Conception and Analysis

The poem is based on a real-life case. Under Roman law at the time, trials were not held in open court but rather by correspondence, whereupon each witness was required to submit a written statement for future adjudication. Browsing in a flea market in Florence in 1860, Browning came across a large volume of these written statements relating to the 1698 Franceschini case, and bought it on the spot. This volume - later known as the Yellow Book, after the colour of its aged covers - struck Browning as an excellent basis for a poem, but he was unable to get any further than the basic idea and often offered it as a subject to other writers, notably Alfred Tennyson, upon which to base a poem or novel. Luckily for posterity, there were no takers, and following his wife's death and his return to England, Browning revived his old plan for a long poem based on the Roman murder case almost eight years after the idea had first struck him.

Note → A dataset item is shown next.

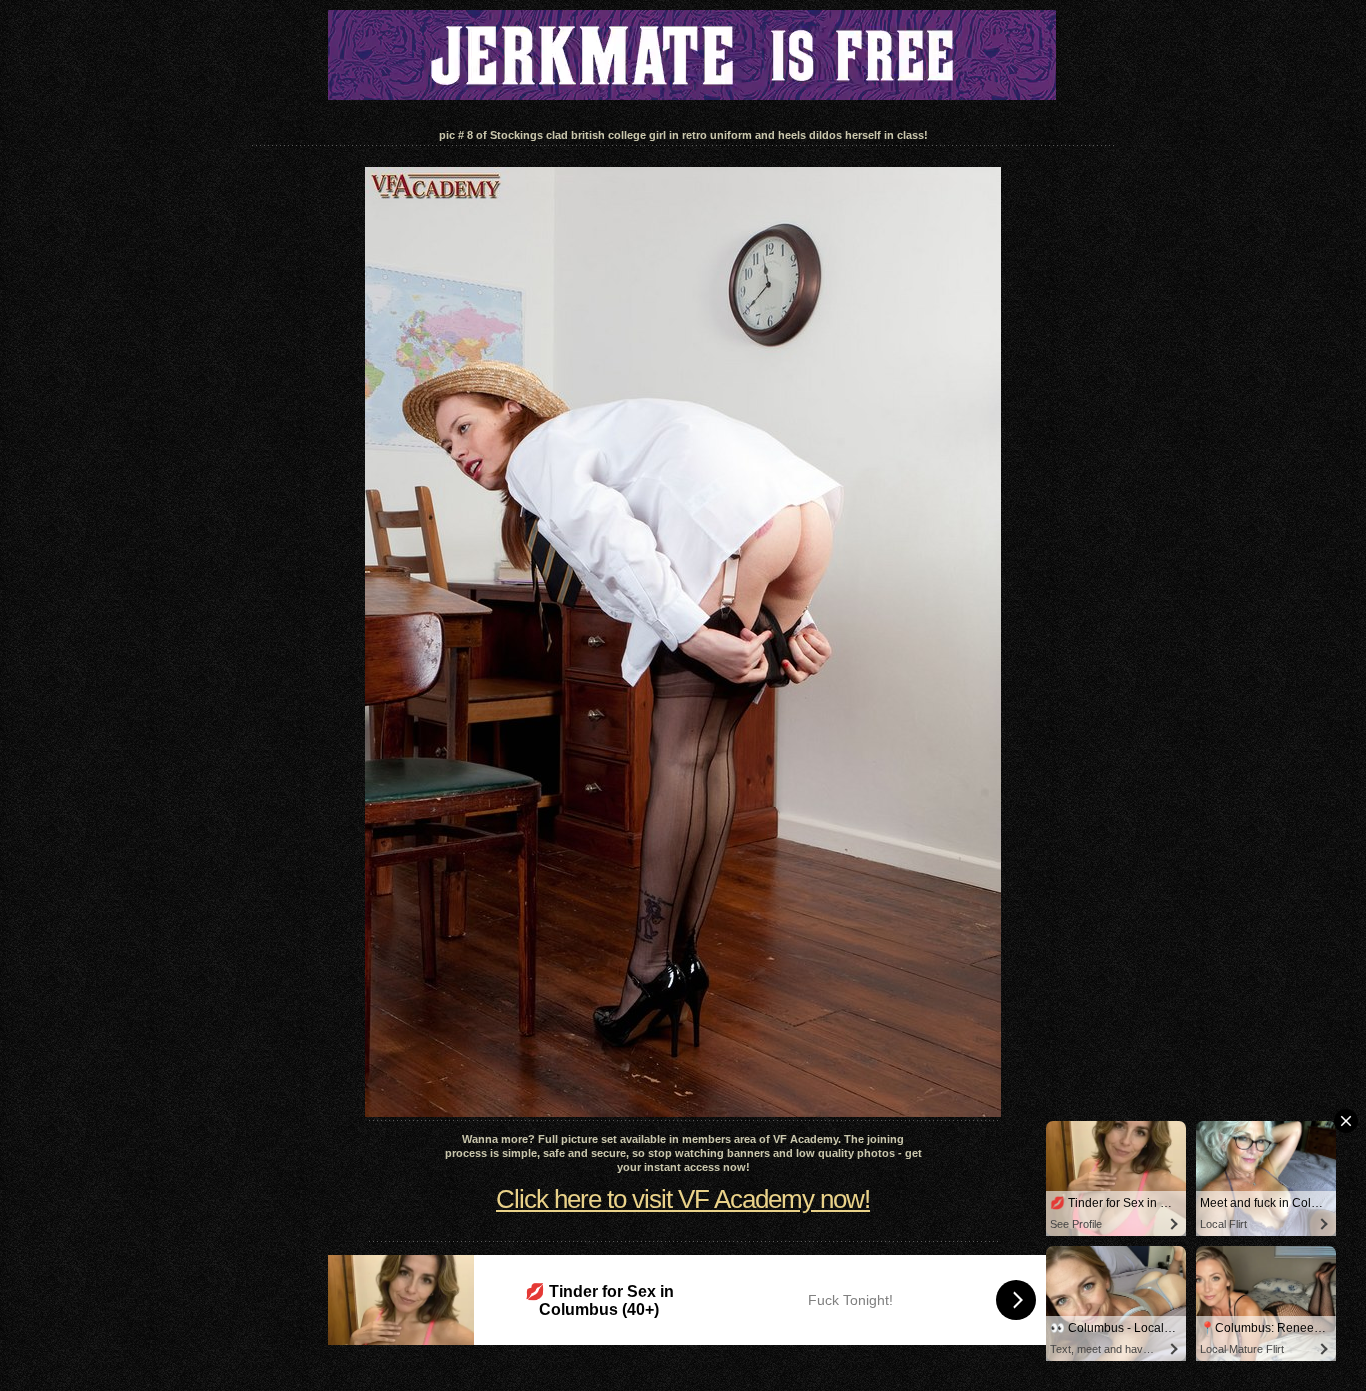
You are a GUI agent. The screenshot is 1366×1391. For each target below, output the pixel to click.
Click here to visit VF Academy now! (683, 1199)
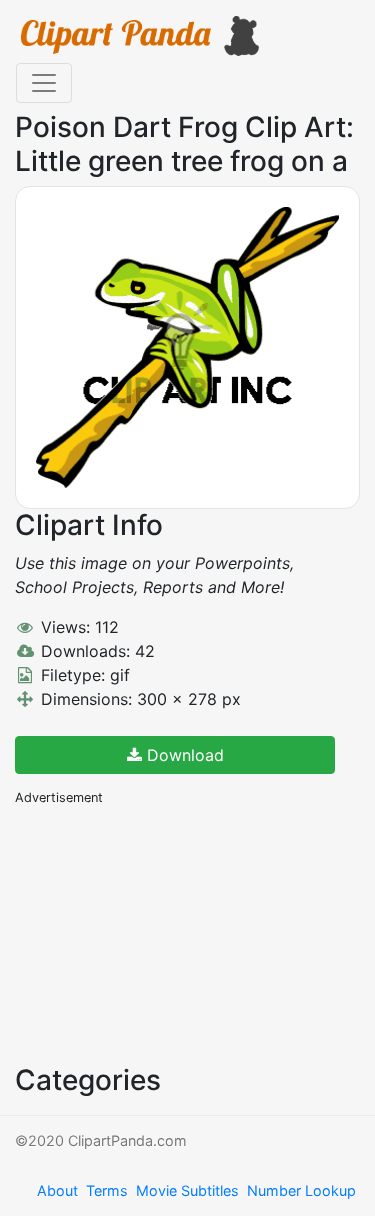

The first book features a narrator, possibly Browning himself, who relates the story of how he came across the Yellow Book in the market and then giving a broad outline of the plot. The next two books give the views and gossip of the Roman public, apparently divided over which side to support in the famous case, who give differing accounts of the circumstances surrounding the case and the events which took place. Book 4 is spoken by a lawyer, Tertium Quid, who has no connection to the case but gives what he claims is a balanced, unbiased view of proceedings. Book 5 sees the start of the testimony from the trial, allowing the accused murderer Franceschini to give his side of the story, Book 6 is the young priest who was accused of being Pompilia's lover, and who asserts no adultery took place, that he simply tried to help Pompilia escape her abusive husband; Book 7 is the account of the dying Pompilia, mortally wounded but not killed in the attack. The next two books are dry, academic depositions by the two opposing trial lawyers, and are filled with pedantic legal bickering and infinite discussion of tiny, irrelevant points; these are darkly humorous attacks by Browning on the quibbling, unproductive legal system, and have practically no bearing whatsoever on events. Book 10 is perhaps the best-known of the monologues in the poem, as Pope Innocent considers Franceschini's appeal against a wider backdrop of moral issues, and a deep reflection on the nature of good and evil, before rejecting the condemned man's plea. Book 11, which features Franceschini in his cell on "death row" the night before his execution, is similarly well-regarded, with the narrator veering from near-psychotic spleen to begging for his life. Book 12 returns to Browning's own voice, wrapping up the aftermath of the trial and ending the poem.